Work instructions = The entries below are to be printed again word for word.

Stored items:
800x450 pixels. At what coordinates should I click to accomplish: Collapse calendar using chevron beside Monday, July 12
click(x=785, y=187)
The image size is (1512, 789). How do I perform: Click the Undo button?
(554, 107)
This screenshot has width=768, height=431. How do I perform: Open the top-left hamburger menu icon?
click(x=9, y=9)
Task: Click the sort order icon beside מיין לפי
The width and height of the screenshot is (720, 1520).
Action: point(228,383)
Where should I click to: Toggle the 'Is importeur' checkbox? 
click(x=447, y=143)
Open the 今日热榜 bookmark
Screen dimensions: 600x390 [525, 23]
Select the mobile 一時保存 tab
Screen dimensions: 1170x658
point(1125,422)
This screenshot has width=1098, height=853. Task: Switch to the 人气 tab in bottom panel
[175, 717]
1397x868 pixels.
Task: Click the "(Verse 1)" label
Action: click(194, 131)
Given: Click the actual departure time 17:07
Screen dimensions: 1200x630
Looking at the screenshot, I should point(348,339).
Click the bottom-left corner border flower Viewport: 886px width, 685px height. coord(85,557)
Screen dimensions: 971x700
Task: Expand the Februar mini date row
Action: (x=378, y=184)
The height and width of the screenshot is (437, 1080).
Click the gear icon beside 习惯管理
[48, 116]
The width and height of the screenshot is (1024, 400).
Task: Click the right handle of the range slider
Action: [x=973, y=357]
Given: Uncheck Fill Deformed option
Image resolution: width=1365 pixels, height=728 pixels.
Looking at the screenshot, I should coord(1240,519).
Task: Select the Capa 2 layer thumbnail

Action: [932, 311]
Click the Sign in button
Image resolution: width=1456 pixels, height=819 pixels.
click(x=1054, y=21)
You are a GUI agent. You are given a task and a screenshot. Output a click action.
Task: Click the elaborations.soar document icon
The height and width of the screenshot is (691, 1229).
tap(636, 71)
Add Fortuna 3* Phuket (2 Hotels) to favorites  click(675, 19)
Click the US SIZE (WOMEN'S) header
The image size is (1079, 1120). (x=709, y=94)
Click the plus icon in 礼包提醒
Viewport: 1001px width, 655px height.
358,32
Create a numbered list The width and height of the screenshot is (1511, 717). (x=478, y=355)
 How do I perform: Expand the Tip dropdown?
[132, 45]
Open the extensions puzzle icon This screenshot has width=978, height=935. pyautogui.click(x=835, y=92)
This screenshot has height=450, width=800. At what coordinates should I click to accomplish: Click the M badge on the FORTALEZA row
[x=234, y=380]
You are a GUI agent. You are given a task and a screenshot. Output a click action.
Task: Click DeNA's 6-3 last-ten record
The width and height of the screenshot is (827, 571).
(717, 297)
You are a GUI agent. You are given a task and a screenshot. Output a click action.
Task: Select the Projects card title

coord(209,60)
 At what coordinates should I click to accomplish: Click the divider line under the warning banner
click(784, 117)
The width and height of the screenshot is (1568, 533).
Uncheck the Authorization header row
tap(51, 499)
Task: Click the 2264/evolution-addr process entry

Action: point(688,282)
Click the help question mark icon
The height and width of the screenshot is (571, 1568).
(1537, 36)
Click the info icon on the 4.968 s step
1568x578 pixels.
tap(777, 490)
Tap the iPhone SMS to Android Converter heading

Answer to the exercise =
800x450 pixels. At what coordinates should I click to accomplish: Collapse calendar using chevron beside Monday, July 12
click(x=785, y=187)
The image size is (1512, 789). How do I perform: Click the Undo button?
(554, 107)
This screenshot has width=768, height=431. How do I perform: Open the top-left hamburger menu icon?
click(x=9, y=9)
Task: Click the sort order icon beside מיין לפי
The width and height of the screenshot is (720, 1520).
Action: point(228,383)
Where should I click to: Toggle the 'Is importeur' checkbox? 
click(x=447, y=143)
Open the 今日热榜 bookmark
Screen dimensions: 600x390 [525, 23]
Select the mobile 一時保存 tab
Screen dimensions: 1170x658
point(1125,422)
This screenshot has width=1098, height=853. Task: Switch to the 人气 tab in bottom panel
[175, 717]
1397x868 pixels.
Task: Click the "(Verse 1)" label
Action: click(194, 131)
Given: Click the actual departure time 17:07
Screen dimensions: 1200x630
Looking at the screenshot, I should point(348,339).
Click the bottom-left corner border flower Viewport: 886px width, 685px height. coord(85,557)
Screen dimensions: 971x700
Task: Expand the Februar mini date row
Action: (x=378, y=184)
The height and width of the screenshot is (437, 1080).
Click the gear icon beside 习惯管理
[48, 116]
The width and height of the screenshot is (1024, 400).
Task: Click the right handle of the range slider
Action: [x=973, y=357]
Given: Uncheck Fill Deformed option
Image resolution: width=1365 pixels, height=728 pixels.
Looking at the screenshot, I should coord(1240,519).
Task: Select the Capa 2 layer thumbnail

Action: [932, 311]
Click the Sign in button
Image resolution: width=1456 pixels, height=819 pixels.
click(x=1054, y=21)
You are a GUI agent. You are given a task and a screenshot. Output a click action.
Task: Click the elaborations.soar document icon
The height and width of the screenshot is (691, 1229).
tap(636, 71)
Add Fortuna 3* Phuket (2 Hotels) to favorites  click(675, 19)
Click the US SIZE (WOMEN'S) header
The image size is (1079, 1120). (x=709, y=94)
Click the plus icon in 礼包提醒
Viewport: 1001px width, 655px height.
358,32
Create a numbered list The width and height of the screenshot is (1511, 717). (x=478, y=355)
 How do I perform: Expand the Tip dropdown?
[132, 45]
Open the extensions puzzle icon This screenshot has width=978, height=935. pyautogui.click(x=835, y=92)
This screenshot has height=450, width=800. At what coordinates should I click to accomplish: Click the M badge on the FORTALEZA row
[x=234, y=380]
You are a GUI agent. You are given a task and a screenshot. Output a click action.
Task: Click DeNA's 6-3 last-ten record
The width and height of the screenshot is (827, 571).
(717, 297)
You are a GUI agent. You are given a task and a screenshot. Output a click action.
Task: Select the Projects card title

coord(209,60)
 At what coordinates should I click to accomplish: Click the divider line under the warning banner
click(784, 117)
The width and height of the screenshot is (1568, 533).
Uncheck the Authorization header row
tap(51, 499)
Task: Click the 2264/evolution-addr process entry

Action: point(688,282)
Click the help question mark icon
The height and width of the screenshot is (571, 1568).
(1537, 36)
Click the info icon on the 4.968 s step
1568x578 pixels.
tap(777, 490)
Tap the iPhone SMS to Android Converter heading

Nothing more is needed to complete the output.